How PCOS is treated?
Since the exact cause of PCOS is unknown, currently there is no cure, nor is there one sole treatment. However, there are different treatments available to manage symptoms and prevent complications.
If you’ve been diagnosed with PCOS, your doctor will likely prescribe a series of blood tests to check for high cholesterol or hormone imbalances, as well as an ultrasound scan to check for polycystic ovaries.
The first course of action for PCOS is usually (albeit frustratingly) weight management. As weight gain and excess body fat are a symptom of PCOS that can make the condition worse, doctors often recommend good nutrition and exercise as a way to manage symptoms.
The advice of losing weight is often a problematic one (and it can be triggering for anyone suffering or recovering from eating disorders), but there are other ways to treat PCOS.
Although there is no treatment specifically aimed at balancing hormones, several forms of hormonal contraception can offset PCOS symptoms. The combined oral contraceptive pill (COCP), contraceptive patch and vaginal ring have been shown to improve acne and excess hair growth, as well as make periods more regular.
In addition to weight loss management, metformin is prescribed to lower insulin and blood sugar levels in insulin-resistant PCOS sufferers.
For people with severe PCOS or a serious risk of ovarian cancer, a hysterectomy is an option. The ovaries will be removed, thus removing further cystic growth. This also removes the chance of being pregnant in the future, so it is a serious health decision to make.
What happens if you don’t treat PCOS?
In addition to an increased risk of diabetes, high cholesterol, and infertility, untreated PCOS has been linked to a host of other serious conditions, including cardiovascular disease and endometrial, ovarian and breast cancers.

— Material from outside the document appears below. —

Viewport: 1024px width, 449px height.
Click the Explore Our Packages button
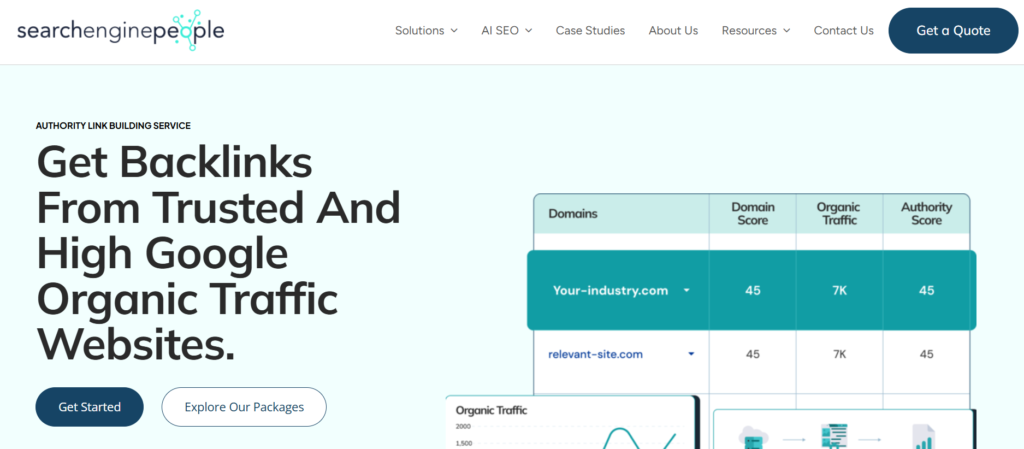click(244, 407)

- Polycystic ovary syndrome (PCOS) i affects normal ovarian function and ovulation. In order to be diagnosed, you need to have 2 out of the following 3: a higher levels of androgens, irregular periods and polycystic ovaries.
- Despite what the name may suggest, polycystic ovaries aren’t a prerequisite for PCOS. Unlike cysts you’d find elsewhere on your body, they’re follicles that never matured and contain an undeveloped egg.
- PCOS causes irregular periods, excessive hair growth, difficulty conceiving, weight gain and acne. It’s also linked to depression and anxiety.
- Insulin resistance and genetics are both possible causes for excess testosterone, which stop ovaries from functioning properly and releasing an egg every month (ovulation).
- There is no cure for PCOS aside from hysterectomy, nor is there one single treatment. However, there are several treatments aimed at managing individual symptoms. These include some forms of hormonal contraception, certain medications and general lifestyle changes like good nutrition and exercise.